Column on Dealing with Crime Locally


UCM, United Congregations of Metro East, is holding a workshop the first Saturday in May. It deals with a difficult topic, the role of churches in helping released prisoners re-enter society. As always with this group, to uses the faith as a springboard to address social ills and matters of justice. Its main focus has been race relations, development, and the environment.

Churches are geared to acts of charity, called service or mission, in religious parlance. Charity provides help for basic human needs on an individual, piecemeal basis. Its failing is that charity is often a Band-Aid on a weeping wound. It becomes part of the patchwork of living day to day, but charity does not address a system that seems intent on producing so much difficulty. Justice moves in a social dimension, and it brings to light inequities in the structures and systems of how we operate. UCM is designed to hit nerves.

I can think of few areas that demonstrate its moral courage as much as this one. As their material suggests, most of us prize the criminal justice system because it punishes offenders.
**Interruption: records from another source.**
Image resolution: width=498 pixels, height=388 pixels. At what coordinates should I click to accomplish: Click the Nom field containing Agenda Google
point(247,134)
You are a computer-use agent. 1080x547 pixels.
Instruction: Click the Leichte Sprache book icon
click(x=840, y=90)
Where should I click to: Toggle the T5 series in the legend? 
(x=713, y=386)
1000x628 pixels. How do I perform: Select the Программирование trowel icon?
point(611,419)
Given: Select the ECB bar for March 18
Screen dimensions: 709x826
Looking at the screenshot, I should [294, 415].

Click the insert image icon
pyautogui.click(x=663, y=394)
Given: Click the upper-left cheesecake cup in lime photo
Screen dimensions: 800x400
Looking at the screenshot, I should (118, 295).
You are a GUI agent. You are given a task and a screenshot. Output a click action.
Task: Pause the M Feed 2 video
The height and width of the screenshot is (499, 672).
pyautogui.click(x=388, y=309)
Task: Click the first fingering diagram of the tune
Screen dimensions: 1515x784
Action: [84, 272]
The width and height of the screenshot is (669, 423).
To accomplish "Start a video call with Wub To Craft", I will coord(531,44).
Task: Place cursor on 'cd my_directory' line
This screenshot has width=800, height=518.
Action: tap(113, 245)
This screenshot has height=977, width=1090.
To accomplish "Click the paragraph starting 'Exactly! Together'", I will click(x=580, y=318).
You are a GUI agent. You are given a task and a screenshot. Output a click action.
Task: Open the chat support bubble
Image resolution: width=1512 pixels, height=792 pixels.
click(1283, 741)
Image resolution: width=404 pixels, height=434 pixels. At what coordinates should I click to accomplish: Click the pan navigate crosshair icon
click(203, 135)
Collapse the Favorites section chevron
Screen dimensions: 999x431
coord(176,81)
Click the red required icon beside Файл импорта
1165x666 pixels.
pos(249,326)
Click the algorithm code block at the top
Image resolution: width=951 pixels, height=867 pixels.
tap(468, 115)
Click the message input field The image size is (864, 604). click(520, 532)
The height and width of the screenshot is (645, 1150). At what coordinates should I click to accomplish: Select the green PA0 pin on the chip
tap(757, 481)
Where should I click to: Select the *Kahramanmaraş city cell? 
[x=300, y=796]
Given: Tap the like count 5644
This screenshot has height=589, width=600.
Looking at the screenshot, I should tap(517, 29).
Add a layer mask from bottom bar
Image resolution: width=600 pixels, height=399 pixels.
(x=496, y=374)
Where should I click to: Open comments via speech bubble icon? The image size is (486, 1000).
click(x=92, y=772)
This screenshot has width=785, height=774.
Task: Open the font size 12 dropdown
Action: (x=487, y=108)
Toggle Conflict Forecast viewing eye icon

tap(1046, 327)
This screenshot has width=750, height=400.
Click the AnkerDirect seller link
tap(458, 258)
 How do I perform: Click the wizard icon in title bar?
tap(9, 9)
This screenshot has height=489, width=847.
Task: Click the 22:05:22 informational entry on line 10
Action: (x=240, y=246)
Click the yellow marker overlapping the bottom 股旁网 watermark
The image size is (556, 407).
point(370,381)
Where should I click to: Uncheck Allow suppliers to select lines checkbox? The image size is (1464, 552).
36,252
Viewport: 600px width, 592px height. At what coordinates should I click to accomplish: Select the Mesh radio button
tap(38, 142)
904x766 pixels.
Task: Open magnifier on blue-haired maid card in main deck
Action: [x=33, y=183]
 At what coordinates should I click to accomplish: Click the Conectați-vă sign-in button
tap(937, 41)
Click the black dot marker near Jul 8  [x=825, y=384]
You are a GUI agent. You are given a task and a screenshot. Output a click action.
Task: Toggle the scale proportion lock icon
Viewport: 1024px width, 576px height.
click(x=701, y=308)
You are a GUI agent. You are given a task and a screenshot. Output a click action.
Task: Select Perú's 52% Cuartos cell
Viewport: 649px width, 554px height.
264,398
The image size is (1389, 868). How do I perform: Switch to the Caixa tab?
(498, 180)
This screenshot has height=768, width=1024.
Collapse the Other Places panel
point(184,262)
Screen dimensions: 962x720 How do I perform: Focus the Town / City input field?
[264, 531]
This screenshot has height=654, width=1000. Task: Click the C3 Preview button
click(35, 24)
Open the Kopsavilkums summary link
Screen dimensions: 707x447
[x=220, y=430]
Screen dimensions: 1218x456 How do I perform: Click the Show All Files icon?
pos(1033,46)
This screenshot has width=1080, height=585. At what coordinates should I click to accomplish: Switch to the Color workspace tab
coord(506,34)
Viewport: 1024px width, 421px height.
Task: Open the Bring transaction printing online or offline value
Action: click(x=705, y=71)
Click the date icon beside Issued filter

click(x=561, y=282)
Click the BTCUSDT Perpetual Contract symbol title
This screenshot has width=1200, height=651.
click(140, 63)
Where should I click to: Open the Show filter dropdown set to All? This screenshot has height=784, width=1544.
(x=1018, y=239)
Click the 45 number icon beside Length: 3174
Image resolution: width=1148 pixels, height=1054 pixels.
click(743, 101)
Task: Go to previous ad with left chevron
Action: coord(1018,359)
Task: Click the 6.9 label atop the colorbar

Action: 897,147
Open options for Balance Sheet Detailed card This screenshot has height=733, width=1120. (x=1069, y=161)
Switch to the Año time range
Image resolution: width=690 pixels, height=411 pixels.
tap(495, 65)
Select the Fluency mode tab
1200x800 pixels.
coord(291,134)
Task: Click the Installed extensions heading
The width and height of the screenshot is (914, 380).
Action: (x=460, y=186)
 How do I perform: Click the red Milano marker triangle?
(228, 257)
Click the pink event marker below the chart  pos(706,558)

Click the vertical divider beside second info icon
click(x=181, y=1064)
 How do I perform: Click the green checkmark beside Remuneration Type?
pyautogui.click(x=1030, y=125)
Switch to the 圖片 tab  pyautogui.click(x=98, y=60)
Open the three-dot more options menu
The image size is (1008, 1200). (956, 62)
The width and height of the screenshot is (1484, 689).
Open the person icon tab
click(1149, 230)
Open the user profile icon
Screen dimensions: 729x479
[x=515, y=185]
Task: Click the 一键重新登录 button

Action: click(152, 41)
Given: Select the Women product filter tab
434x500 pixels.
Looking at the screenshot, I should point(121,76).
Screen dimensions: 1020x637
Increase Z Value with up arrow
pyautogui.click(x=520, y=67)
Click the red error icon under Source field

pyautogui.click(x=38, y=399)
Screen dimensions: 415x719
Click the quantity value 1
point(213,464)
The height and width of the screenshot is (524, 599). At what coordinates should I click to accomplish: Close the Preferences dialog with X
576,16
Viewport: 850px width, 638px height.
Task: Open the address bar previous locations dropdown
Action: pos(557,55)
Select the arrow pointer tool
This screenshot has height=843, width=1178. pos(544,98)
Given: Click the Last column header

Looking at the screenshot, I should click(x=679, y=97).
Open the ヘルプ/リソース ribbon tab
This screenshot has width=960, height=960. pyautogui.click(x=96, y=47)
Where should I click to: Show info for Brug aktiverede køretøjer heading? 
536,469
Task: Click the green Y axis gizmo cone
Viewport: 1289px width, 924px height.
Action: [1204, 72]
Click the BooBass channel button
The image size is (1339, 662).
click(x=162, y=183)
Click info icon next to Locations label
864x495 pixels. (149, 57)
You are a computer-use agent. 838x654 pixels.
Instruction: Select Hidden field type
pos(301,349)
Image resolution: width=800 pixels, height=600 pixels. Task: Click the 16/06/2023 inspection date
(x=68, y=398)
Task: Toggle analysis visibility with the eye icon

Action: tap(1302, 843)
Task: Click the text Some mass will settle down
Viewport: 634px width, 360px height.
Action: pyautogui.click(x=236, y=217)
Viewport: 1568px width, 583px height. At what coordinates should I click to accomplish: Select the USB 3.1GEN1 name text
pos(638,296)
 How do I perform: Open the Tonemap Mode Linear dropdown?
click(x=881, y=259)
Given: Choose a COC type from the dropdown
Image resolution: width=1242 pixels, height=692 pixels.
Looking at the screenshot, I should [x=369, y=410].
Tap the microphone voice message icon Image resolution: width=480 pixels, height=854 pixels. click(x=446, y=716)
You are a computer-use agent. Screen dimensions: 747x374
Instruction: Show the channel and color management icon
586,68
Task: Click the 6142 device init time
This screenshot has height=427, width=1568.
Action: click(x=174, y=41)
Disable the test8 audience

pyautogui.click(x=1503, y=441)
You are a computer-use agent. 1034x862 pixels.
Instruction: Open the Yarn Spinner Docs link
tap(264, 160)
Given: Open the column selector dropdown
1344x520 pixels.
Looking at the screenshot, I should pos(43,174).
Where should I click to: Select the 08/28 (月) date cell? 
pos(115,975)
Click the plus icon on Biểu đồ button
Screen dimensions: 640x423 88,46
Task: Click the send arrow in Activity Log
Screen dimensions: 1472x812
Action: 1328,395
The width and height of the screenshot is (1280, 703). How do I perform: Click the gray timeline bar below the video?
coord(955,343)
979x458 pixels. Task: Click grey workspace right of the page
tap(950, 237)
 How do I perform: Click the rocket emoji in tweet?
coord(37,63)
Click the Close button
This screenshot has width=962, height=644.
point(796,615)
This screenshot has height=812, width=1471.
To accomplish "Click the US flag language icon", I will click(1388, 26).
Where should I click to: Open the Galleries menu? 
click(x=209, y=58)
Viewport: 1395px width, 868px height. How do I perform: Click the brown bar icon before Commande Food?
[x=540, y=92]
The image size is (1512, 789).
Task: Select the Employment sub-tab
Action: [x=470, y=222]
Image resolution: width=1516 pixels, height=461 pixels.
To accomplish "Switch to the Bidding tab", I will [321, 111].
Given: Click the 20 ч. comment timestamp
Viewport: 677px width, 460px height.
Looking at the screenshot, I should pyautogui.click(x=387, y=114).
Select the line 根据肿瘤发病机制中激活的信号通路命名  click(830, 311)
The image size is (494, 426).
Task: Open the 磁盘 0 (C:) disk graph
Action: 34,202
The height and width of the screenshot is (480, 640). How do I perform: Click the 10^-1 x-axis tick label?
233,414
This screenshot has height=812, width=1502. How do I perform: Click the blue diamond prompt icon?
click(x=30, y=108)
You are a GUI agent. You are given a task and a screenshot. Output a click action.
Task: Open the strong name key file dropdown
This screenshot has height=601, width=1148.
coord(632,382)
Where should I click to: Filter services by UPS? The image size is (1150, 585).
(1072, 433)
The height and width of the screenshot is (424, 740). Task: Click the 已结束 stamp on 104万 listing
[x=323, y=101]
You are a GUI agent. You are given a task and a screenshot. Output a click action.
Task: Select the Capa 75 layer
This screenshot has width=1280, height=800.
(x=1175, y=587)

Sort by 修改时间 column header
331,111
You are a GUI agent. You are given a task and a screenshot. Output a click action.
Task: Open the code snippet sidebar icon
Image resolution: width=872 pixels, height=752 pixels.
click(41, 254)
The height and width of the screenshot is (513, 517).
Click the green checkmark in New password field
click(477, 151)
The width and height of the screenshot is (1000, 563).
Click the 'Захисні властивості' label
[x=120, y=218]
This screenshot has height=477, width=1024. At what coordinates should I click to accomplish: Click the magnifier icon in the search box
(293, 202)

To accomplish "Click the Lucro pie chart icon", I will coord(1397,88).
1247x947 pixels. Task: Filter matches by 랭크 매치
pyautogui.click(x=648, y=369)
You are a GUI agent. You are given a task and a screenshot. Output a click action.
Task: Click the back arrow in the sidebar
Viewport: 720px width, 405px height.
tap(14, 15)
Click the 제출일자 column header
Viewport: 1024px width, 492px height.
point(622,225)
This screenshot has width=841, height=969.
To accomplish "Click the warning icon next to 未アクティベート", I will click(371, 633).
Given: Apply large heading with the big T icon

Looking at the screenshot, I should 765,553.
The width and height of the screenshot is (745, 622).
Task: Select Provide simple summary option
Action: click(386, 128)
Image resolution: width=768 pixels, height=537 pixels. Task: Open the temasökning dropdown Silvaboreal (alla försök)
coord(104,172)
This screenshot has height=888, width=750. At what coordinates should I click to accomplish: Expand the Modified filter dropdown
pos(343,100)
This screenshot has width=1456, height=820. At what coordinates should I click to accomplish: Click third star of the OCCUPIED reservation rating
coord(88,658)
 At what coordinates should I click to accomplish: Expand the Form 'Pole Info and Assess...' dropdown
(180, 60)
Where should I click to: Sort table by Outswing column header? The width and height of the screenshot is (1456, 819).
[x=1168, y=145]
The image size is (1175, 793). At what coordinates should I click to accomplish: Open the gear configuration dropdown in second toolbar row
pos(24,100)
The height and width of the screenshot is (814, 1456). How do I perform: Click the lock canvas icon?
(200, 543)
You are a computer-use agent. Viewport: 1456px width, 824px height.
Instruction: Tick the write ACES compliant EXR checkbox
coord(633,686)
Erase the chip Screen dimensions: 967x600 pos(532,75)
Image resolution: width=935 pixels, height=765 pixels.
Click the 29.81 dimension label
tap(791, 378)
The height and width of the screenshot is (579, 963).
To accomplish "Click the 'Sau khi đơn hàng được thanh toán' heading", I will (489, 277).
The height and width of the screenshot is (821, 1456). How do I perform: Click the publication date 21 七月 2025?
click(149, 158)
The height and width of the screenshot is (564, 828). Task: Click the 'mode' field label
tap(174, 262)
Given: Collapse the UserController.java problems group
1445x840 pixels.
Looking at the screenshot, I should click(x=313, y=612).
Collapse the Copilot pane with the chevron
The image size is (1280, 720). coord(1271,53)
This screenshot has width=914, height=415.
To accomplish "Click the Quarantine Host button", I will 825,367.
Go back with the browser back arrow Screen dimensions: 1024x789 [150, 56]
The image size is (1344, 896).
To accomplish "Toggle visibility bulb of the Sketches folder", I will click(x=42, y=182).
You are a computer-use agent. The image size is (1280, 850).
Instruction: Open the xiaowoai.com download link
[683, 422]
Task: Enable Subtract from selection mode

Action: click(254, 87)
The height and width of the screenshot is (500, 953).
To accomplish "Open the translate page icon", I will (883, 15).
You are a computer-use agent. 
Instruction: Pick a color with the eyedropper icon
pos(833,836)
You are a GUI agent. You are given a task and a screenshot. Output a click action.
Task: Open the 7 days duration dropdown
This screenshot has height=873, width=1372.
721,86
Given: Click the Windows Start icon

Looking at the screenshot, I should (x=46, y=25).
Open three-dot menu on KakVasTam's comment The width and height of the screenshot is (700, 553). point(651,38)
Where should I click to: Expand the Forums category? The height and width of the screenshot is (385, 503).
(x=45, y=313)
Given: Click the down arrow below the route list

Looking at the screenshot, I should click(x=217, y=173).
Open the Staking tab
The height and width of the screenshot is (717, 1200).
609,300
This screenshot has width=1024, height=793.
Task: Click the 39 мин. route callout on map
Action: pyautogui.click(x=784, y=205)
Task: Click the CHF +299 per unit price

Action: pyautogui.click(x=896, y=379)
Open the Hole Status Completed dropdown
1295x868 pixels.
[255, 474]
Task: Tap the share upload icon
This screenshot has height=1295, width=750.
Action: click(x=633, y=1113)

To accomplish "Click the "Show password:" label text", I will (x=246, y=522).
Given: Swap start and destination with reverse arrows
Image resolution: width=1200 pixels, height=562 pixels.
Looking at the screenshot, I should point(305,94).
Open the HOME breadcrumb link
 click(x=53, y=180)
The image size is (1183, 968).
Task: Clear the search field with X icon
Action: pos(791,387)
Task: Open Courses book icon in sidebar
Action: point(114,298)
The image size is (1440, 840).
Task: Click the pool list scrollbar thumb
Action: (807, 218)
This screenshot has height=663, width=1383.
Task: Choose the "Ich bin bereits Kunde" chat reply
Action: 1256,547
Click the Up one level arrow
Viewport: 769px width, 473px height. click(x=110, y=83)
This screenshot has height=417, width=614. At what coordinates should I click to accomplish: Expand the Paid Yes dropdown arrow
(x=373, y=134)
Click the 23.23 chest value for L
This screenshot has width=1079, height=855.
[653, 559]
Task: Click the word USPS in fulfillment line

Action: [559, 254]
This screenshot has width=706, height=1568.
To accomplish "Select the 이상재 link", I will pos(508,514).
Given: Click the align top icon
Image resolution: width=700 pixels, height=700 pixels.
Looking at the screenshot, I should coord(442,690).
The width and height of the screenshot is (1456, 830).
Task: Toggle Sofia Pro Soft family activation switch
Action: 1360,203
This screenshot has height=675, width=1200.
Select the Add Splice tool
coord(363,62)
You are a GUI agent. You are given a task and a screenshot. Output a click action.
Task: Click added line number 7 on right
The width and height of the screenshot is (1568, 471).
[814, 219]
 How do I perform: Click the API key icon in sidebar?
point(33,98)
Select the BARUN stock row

We see the threat of punishment as a deterrent against vicious behavior. For instance, I have no trouble with longer sentences for those convicted of violent crime or the use of a gun in a crime. (Let me guess, that could be the next frontier for the gun lobby, and they will ask for shorter sentences for those who use guns). In so many ways, we have given up on rehabilitation as a goal of the criminal justice system. UCM calls us back toward its consideration and implementation. In a struggling rust belt economy in the doldrums, how do we learn to match an opportunity for gainful work to offenders?

In its stead, UCM is proposing a model of restorative justice. This covers a lot of territory, but it often means looking to heal the breach in a society caused by crime. Some emphasize the victims of crime being restored form their losses, or receiving aid in coming to terms with the impact of a crime. Here, UCM is interested in helping to restore the offender to a new and secure place to start again in society. Jesus used visiting the prisoner as a model of charity in Mt. 25, but here we are extending the reach of the clarion call of the Old Testament for justice.

I struggle with the sheer size of the number of prisoners in this country, especially compared to other nations. One reason is our use of the drug laws to define drug use as criminal instead of the public health crisis it portends. Yes, I do realize that drug use can lead to crime to fuel the addiction, but we have a large number of people imprisoned for mere possession. Prisons are expensive, but so is addiction treatment. As a society, which path shall we continue to choose?

Further, since we closed down large mental health facilities, we have been negligent in creating a system of smaller in-house treatment programs for the mentally ill. Our biggest initial mental health treatment facilities in this country are jails. Hebrew ethics were always concerned with the vulnerable, the least of these: the widow, orphan, and sojourner in a society without a social safety net. In our time, I would certainly place the mentally ill in that category.

In biblical terms, released prisoners are lepers, untouchables. The clarion call of Jesus is toward healing, yes even those now chained ot the margins of society. I am in awe of the willingness of UCM to address the issue and to confront the churches, and our communities, with it.